## Dataset excerpts
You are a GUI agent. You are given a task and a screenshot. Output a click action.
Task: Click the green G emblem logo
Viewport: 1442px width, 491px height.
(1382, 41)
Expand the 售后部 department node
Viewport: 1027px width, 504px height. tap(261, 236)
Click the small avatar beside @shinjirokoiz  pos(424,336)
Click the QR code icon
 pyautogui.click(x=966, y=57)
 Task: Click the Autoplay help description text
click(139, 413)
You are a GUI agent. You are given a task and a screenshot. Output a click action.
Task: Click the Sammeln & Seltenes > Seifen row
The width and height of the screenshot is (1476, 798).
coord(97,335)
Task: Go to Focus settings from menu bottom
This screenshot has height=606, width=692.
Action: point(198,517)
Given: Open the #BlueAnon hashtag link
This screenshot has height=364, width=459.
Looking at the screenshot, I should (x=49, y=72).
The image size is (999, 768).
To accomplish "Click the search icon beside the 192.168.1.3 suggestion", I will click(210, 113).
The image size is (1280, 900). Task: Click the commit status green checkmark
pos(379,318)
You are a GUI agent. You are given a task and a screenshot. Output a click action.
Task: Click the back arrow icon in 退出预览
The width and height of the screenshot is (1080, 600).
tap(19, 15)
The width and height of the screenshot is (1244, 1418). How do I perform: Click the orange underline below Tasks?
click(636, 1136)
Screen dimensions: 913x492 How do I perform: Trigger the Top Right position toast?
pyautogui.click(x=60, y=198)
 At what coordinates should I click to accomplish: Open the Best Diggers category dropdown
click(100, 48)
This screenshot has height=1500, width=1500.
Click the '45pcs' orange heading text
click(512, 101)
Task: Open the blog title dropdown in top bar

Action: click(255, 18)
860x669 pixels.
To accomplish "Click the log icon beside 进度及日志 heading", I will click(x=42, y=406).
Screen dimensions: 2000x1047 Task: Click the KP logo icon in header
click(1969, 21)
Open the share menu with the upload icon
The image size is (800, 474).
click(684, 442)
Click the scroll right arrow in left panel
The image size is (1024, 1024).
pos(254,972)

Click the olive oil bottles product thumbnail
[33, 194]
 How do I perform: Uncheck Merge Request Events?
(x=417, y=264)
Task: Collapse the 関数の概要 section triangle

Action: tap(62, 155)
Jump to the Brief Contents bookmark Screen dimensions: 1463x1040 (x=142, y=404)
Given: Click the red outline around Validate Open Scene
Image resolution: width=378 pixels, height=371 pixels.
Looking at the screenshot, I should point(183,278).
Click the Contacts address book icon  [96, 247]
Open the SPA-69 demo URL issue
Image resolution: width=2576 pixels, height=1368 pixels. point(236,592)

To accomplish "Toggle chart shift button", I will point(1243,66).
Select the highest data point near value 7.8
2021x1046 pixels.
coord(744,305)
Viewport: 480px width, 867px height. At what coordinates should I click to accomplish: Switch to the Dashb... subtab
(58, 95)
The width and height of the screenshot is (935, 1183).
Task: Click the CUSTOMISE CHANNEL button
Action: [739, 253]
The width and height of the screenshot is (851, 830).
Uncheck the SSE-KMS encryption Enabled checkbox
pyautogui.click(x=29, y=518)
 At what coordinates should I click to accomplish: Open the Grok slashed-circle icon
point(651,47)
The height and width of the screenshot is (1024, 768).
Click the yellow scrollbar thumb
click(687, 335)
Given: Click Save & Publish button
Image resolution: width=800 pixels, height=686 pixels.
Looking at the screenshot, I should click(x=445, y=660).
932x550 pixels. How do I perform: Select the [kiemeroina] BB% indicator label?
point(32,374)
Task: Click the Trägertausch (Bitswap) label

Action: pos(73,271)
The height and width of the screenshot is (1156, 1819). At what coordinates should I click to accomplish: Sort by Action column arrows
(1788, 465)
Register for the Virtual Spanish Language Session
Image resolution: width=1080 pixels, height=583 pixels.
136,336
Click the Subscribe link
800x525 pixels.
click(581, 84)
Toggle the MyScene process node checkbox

## To do
Every line of the data should be copied exactly.

## Output for this exercise
You are a GUI agent. You are given a task and a screenshot. Output a click action.
Task: Click the green G emblem logo
Viewport: 1442px width, 491px height.
(1382, 41)
Expand the 售后部 department node
Viewport: 1027px width, 504px height. tap(261, 236)
Click the small avatar beside @shinjirokoiz  pos(424,336)
Click the QR code icon
 pyautogui.click(x=966, y=57)
 Task: Click the Autoplay help description text
click(139, 413)
You are a GUI agent. You are given a task and a screenshot. Output a click action.
Task: Click the Sammeln & Seltenes > Seifen row
The width and height of the screenshot is (1476, 798).
coord(97,335)
Task: Go to Focus settings from menu bottom
This screenshot has height=606, width=692.
Action: point(198,517)
Given: Open the #BlueAnon hashtag link
This screenshot has height=364, width=459.
Looking at the screenshot, I should (x=49, y=72).
The image size is (999, 768).
To accomplish "Click the search icon beside the 192.168.1.3 suggestion", I will click(210, 113).
The image size is (1280, 900). Task: Click the commit status green checkmark
pos(379,318)
You are a GUI agent. You are given a task and a screenshot. Output a click action.
Task: Click the back arrow icon in 退出预览
The width and height of the screenshot is (1080, 600).
tap(19, 15)
The width and height of the screenshot is (1244, 1418). How do I perform: Click the orange underline below Tasks?
click(636, 1136)
Screen dimensions: 913x492 How do I perform: Trigger the Top Right position toast?
pyautogui.click(x=60, y=198)
 At what coordinates should I click to accomplish: Open the Best Diggers category dropdown
click(100, 48)
This screenshot has height=1500, width=1500.
Click the '45pcs' orange heading text
click(512, 101)
Task: Open the blog title dropdown in top bar

Action: click(255, 18)
860x669 pixels.
To accomplish "Click the log icon beside 进度及日志 heading", I will click(x=42, y=406).
Screen dimensions: 2000x1047 Task: Click the KP logo icon in header
click(1969, 21)
Open the share menu with the upload icon
The image size is (800, 474).
click(684, 442)
Click the scroll right arrow in left panel
The image size is (1024, 1024).
pos(254,972)

Click the olive oil bottles product thumbnail
[33, 194]
 How do I perform: Uncheck Merge Request Events?
(x=417, y=264)
Task: Collapse the 関数の概要 section triangle

Action: tap(62, 155)
Jump to the Brief Contents bookmark Screen dimensions: 1463x1040 (x=142, y=404)
Given: Click the red outline around Validate Open Scene
Image resolution: width=378 pixels, height=371 pixels.
Looking at the screenshot, I should point(183,278).
Click the Contacts address book icon  [96, 247]
Open the SPA-69 demo URL issue
Image resolution: width=2576 pixels, height=1368 pixels. point(236,592)

To accomplish "Toggle chart shift button", I will point(1243,66).
Select the highest data point near value 7.8
2021x1046 pixels.
coord(744,305)
Viewport: 480px width, 867px height. At what coordinates should I click to accomplish: Switch to the Dashb... subtab
(58, 95)
The width and height of the screenshot is (935, 1183).
Task: Click the CUSTOMISE CHANNEL button
Action: [739, 253]
The width and height of the screenshot is (851, 830).
Uncheck the SSE-KMS encryption Enabled checkbox
pyautogui.click(x=29, y=518)
 At what coordinates should I click to accomplish: Open the Grok slashed-circle icon
point(651,47)
The height and width of the screenshot is (1024, 768).
Click the yellow scrollbar thumb
click(687, 335)
Given: Click Save & Publish button
Image resolution: width=800 pixels, height=686 pixels.
Looking at the screenshot, I should click(x=445, y=660).
932x550 pixels. How do I perform: Select the [kiemeroina] BB% indicator label?
point(32,374)
Task: Click the Trägertausch (Bitswap) label

Action: pos(73,271)
The height and width of the screenshot is (1156, 1819). At what coordinates should I click to accomplish: Sort by Action column arrows
(1788, 465)
Register for the Virtual Spanish Language Session
Image resolution: width=1080 pixels, height=583 pixels.
136,336
Click the Subscribe link
800x525 pixels.
click(581, 84)
Toggle the MyScene process node checkbox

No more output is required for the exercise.